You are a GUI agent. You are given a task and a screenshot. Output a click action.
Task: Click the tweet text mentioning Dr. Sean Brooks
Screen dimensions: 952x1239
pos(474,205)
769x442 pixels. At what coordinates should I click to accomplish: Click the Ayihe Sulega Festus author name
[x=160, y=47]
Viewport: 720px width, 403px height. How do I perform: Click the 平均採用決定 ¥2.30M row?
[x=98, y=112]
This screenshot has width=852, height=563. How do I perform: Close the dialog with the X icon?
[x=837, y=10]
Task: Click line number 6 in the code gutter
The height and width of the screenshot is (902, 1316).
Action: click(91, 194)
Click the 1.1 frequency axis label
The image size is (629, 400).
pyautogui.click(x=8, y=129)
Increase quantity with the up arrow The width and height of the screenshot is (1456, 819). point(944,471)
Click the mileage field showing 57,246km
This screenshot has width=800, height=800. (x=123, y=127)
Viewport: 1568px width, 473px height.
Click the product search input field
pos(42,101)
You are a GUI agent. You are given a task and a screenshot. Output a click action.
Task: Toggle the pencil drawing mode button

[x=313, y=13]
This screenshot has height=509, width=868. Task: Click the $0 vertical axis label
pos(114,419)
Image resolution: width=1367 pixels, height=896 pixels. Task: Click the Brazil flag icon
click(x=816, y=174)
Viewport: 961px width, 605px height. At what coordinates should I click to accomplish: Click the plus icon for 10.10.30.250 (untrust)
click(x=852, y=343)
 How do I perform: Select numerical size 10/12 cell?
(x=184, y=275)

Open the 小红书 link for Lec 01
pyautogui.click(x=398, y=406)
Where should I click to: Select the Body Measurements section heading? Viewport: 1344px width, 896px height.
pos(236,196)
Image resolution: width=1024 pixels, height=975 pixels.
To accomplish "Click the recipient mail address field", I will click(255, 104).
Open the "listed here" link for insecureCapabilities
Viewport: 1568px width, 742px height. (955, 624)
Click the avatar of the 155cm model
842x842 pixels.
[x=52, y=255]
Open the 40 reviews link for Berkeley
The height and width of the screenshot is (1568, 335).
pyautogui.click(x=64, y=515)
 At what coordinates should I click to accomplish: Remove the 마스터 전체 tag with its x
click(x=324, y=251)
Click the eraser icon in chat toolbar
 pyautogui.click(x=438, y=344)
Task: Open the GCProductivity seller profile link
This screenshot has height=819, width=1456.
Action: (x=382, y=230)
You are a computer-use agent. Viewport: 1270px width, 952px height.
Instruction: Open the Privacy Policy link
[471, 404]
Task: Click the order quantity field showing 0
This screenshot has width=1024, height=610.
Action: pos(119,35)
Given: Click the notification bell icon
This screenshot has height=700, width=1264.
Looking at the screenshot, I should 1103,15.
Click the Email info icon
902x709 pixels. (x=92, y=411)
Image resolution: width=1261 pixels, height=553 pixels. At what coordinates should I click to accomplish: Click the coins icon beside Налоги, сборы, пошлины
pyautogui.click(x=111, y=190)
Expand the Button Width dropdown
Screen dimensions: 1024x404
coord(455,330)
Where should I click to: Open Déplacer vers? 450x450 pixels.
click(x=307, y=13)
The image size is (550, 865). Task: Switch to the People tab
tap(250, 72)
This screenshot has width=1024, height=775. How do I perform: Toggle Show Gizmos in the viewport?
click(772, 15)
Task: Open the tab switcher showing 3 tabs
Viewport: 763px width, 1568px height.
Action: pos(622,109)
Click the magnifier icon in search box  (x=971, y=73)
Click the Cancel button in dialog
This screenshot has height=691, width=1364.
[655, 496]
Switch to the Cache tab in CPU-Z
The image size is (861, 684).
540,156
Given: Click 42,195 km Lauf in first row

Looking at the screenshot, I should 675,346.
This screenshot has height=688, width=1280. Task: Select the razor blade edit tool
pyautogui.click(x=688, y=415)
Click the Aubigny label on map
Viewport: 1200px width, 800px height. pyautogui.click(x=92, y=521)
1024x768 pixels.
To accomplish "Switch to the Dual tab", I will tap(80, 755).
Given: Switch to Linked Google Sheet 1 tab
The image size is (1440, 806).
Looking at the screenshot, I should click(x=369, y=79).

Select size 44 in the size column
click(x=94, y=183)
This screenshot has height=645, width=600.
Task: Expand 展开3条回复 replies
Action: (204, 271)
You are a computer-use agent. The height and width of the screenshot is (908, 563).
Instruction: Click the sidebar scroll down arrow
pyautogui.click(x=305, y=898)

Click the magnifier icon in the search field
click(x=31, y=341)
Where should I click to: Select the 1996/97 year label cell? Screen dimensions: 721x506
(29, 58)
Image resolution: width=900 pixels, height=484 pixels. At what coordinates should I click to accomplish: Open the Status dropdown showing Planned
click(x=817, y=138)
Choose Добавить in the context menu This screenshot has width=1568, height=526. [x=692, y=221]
────
** AIM OF THE TASK **
What this exercise asks for is every line of the data above with the word "computer".

** TASK SOLUTION **
You are a computer-use agent. Viewport: 1270px width, 952px height.
You are a computer-use agent. The height and width of the screenshot is (908, 563).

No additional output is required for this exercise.